AWS has given its European Sovereign Cloud a new coat of paint—not with new features, but with audit reports and certificates. SOC 2 Type 1, a C5-Type-1 attestation from BSI, and no less than seven ISO certifications are meant to show that they are serious about European sovereignty. According to AWS, 69 services are already available under this setup, operated by EU personnel, organizationally separated, and with data retention within the EU.

On paper, this sounds exactly like what many public clients want to hear: clear processes, audited security mechanisms, and a setup that fits neatly into regulatory requirements. And this is precisely the strength of this move—not technically, but politically and commercially. Certificates are connectable. They can be incorporated into tenders, they can be checked off, they can be justified to oversight bodies.

The real problem, however, remains untouched, and it’s not a small detail but the structural foundation of the entire construct: AWS is and remains a US company. This means it is potentially subject to extraterritorial access possibilities like the Cloud Act—regardless of where the data is located or who operates it. The much-cited “organizational independence” within the EU is ultimately a governance construct within a corporation, not a legal decoupling.

This is precisely where the criticism of so-called “Sovereign Washing” comes in. Certifications verify whether processes are clearly defined and adhered to. They do not verify who ultimately has control. They do not answer the question of what happens when legal systems collide. And they do not replace true technical or legal autonomy.

One can hardly blame AWS for playing the game incorrectly—in fact, the opposite is true. The company responds precisely to market demands and delivers exactly the artifacts that procurement processes require. The real question is less whether AWS is doing something “wrong” here, but whether we are satisfied with the right things.

Or put differently: We are currently certifying dependency neatly—and calling it sovereignty.

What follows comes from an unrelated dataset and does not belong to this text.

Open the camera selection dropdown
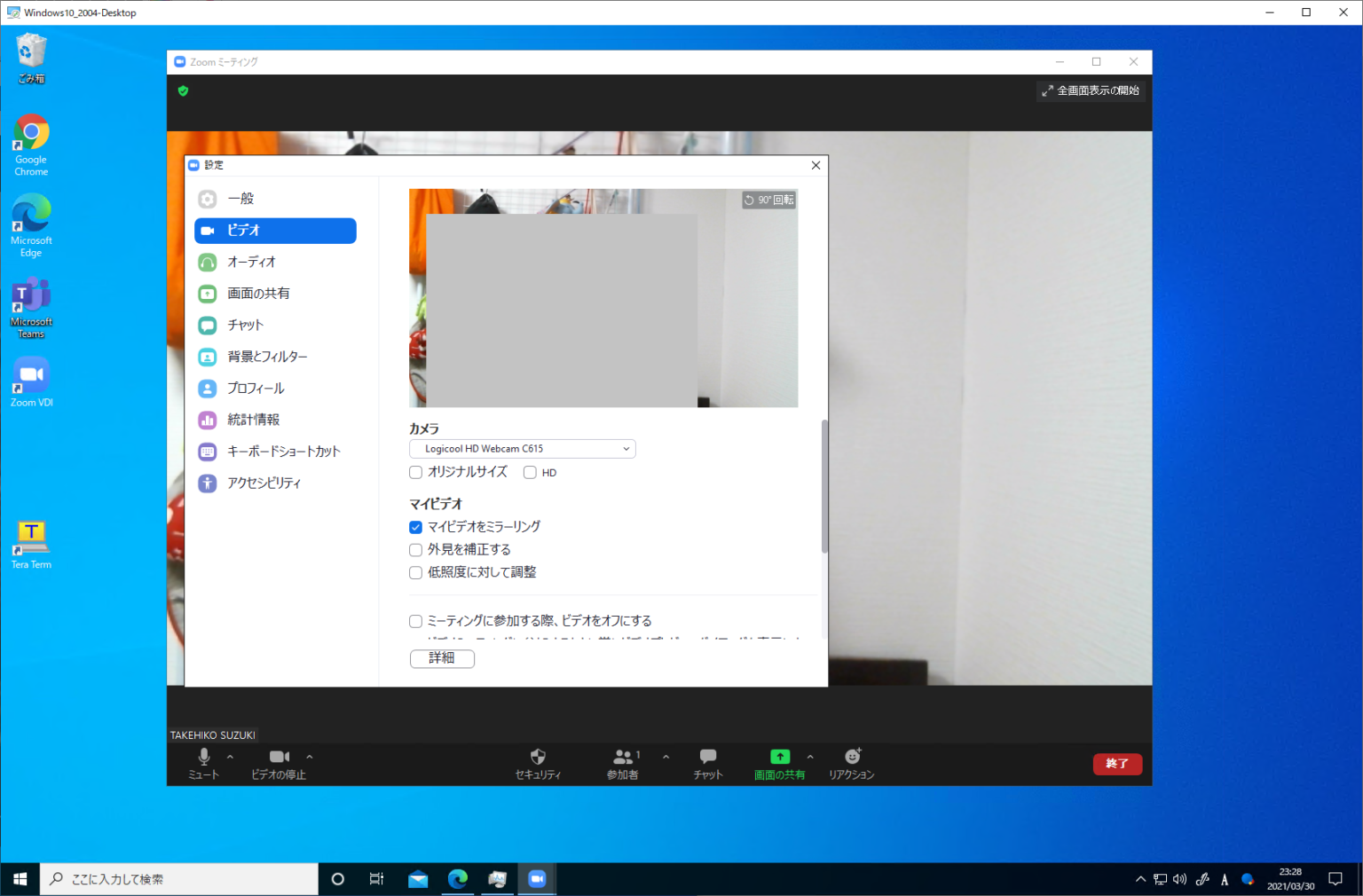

🔗 https://aws.amazon.com/de/blogs/security/aws-european-sovereign-cloud-achieves-first-compliance-milestone-soc-2-and-c5-reports-plus-seven-iso-certifications/


Digital Sovereignty: Europe Has Everything—Except Decision-Making Ability

Arthur Mensch’s call for more digital sovereignty is not a new thought, but one that is becoming uncomfortably clear again. Europe is not dependent in key areas of AI because it lacks talent, research, or capital, but because it does not bundle and scale these resources with comparable consistency.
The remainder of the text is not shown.